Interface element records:
+++

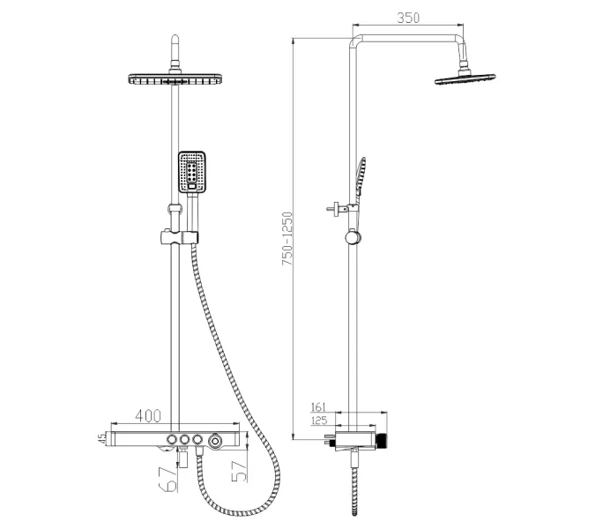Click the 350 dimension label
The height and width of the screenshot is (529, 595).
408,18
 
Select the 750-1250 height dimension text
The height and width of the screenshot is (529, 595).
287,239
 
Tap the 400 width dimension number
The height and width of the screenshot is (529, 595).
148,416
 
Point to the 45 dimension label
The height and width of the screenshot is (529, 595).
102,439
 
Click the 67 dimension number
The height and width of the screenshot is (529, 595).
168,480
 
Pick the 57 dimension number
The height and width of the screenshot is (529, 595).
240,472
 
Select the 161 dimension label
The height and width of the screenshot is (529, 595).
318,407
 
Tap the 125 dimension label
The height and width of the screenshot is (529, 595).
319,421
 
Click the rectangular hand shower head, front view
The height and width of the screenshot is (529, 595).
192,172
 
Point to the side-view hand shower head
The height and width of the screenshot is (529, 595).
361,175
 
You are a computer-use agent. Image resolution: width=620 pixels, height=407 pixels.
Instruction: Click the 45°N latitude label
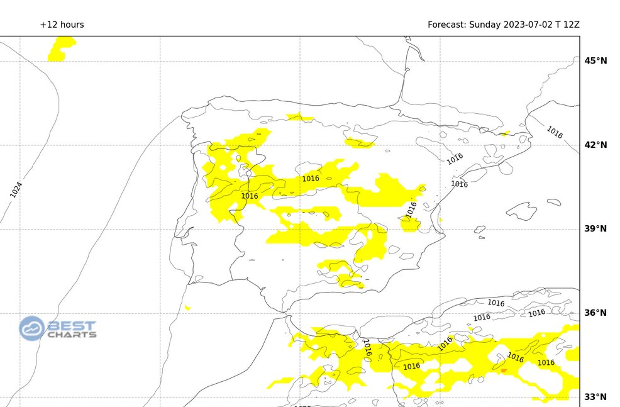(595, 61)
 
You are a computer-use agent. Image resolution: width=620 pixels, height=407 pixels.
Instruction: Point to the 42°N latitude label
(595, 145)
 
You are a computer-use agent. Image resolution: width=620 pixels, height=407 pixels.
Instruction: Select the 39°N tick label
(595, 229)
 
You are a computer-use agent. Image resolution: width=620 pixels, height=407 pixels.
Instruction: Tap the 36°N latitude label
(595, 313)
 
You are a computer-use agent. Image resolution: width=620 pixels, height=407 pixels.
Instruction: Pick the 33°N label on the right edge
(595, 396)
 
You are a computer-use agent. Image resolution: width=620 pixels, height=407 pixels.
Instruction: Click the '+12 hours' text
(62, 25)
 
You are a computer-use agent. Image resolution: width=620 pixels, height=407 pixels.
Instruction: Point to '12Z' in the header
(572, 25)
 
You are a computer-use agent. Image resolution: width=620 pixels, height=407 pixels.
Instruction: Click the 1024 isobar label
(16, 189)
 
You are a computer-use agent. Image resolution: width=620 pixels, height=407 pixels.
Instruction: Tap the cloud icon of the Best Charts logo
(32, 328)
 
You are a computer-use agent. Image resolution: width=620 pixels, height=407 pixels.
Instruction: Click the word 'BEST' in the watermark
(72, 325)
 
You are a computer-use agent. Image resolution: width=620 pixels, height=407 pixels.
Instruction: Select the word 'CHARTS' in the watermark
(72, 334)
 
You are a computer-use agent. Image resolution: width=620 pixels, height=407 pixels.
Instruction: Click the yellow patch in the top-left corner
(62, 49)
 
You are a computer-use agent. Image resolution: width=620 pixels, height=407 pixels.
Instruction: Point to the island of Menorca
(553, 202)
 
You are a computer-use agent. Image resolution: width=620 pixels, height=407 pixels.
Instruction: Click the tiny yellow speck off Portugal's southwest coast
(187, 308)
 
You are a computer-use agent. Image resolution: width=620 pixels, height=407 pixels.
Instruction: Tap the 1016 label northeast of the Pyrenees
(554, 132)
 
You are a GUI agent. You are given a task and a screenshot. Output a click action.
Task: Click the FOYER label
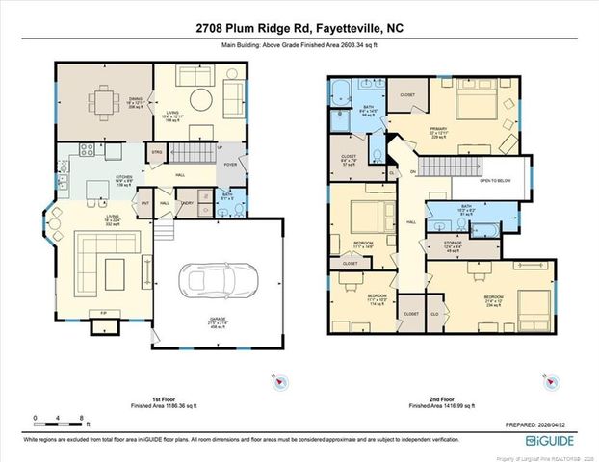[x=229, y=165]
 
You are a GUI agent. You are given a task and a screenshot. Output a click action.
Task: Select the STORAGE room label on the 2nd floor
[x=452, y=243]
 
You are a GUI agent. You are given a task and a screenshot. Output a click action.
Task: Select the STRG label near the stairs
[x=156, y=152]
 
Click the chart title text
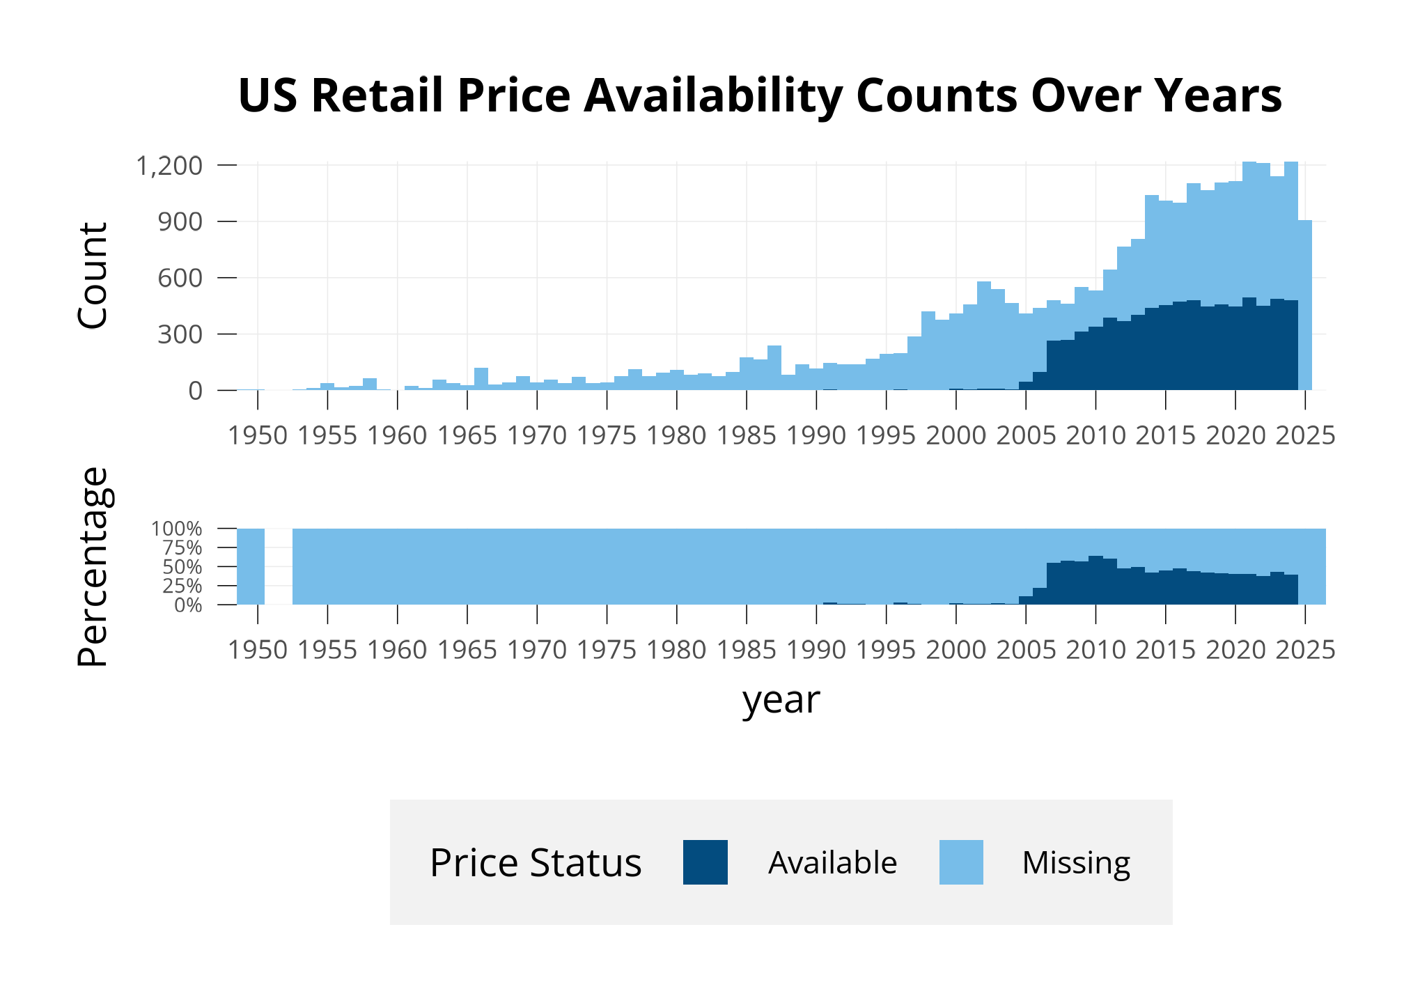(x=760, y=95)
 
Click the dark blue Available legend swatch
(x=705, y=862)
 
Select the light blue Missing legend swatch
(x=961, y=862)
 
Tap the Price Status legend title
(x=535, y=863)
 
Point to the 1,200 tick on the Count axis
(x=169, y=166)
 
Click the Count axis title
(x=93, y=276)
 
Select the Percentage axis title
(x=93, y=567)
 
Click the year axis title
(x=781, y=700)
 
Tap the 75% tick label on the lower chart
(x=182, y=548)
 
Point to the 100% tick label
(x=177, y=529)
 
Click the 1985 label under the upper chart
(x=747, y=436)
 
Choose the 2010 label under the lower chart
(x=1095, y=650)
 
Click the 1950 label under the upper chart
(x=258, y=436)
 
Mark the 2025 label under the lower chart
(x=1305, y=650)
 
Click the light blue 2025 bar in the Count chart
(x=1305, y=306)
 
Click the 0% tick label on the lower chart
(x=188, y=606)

+++

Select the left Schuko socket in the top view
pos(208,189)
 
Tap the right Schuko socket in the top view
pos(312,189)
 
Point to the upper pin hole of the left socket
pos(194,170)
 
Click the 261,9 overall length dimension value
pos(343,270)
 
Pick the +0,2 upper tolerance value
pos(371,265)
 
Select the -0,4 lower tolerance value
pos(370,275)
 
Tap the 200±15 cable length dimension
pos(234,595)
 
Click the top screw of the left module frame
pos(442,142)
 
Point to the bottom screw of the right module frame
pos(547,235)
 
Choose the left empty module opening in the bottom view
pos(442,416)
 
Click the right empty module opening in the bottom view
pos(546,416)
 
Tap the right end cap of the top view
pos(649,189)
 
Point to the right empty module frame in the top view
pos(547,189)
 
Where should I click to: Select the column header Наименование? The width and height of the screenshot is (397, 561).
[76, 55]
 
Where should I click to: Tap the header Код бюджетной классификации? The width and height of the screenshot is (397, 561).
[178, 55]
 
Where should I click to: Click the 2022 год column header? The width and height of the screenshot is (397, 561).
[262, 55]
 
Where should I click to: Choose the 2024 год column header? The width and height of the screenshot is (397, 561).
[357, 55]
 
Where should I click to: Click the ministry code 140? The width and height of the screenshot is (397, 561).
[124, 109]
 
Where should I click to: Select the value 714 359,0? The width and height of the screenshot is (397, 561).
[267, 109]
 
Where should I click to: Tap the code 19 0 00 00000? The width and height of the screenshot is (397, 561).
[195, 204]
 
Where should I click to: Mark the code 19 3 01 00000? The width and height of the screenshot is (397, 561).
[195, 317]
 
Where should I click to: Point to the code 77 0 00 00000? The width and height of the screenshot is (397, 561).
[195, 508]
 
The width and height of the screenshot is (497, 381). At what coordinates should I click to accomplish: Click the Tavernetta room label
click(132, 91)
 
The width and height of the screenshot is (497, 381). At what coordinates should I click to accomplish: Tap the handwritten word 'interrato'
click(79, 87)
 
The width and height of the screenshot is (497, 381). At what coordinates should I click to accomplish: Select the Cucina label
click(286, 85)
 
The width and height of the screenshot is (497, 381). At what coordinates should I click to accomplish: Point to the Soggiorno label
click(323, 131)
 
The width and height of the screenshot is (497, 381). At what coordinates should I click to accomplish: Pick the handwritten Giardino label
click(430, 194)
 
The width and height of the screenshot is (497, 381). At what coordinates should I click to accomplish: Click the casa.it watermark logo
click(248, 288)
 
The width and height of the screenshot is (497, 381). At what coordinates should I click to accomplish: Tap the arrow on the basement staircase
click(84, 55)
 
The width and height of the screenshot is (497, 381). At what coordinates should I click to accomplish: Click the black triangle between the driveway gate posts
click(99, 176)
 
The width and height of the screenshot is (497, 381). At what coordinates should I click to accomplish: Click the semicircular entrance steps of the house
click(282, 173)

+++

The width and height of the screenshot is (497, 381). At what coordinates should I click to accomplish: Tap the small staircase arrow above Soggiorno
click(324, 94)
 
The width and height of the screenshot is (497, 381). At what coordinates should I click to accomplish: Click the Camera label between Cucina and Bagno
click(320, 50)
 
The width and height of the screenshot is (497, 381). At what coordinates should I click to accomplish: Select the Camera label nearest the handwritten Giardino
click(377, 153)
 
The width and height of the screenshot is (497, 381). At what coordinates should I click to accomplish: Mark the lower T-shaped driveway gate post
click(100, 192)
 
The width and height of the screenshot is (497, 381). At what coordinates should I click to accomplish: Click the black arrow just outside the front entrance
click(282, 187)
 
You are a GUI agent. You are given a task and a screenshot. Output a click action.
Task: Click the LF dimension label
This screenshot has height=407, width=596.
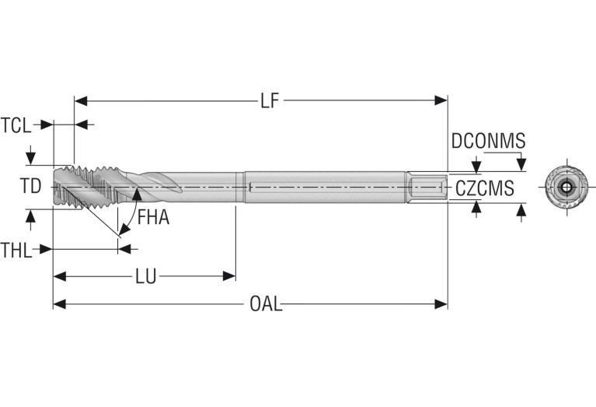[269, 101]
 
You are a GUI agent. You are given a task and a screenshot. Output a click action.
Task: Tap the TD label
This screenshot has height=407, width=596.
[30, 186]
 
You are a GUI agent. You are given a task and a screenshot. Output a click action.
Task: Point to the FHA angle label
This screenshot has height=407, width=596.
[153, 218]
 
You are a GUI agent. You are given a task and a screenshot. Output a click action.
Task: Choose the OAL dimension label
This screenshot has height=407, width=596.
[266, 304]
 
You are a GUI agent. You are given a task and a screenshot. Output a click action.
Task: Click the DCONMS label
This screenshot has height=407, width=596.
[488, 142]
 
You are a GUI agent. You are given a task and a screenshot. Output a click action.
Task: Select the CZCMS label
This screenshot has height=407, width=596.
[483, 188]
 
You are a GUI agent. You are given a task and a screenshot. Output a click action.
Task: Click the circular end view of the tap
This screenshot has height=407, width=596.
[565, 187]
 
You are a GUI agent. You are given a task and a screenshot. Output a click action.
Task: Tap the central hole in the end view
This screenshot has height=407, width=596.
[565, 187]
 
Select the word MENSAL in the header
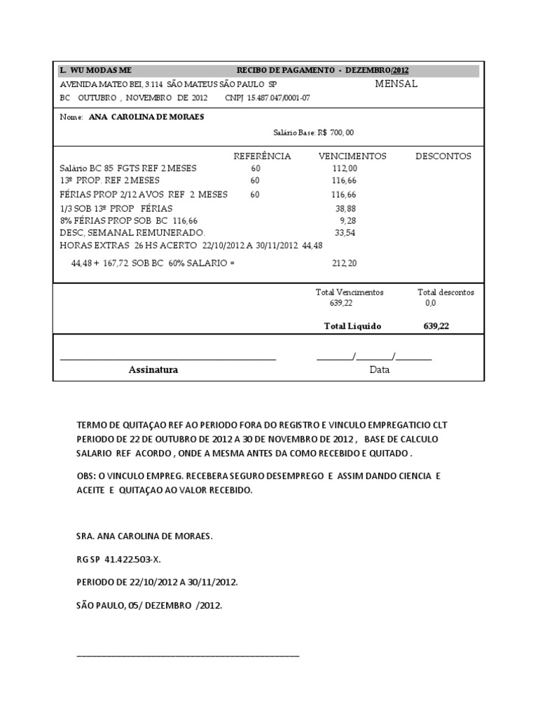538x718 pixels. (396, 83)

+++

■ **What is needed**
List every line of the records above that contains the word "Soggiorno".

■ **Solution**
The width and height of the screenshot is (497, 381). At what coordinates should I click to accomplish: Point to the Soggiorno label
The width and height of the screenshot is (497, 381). At what coordinates should I click to accomplish: Tap the small staircase arrow above Soggiorno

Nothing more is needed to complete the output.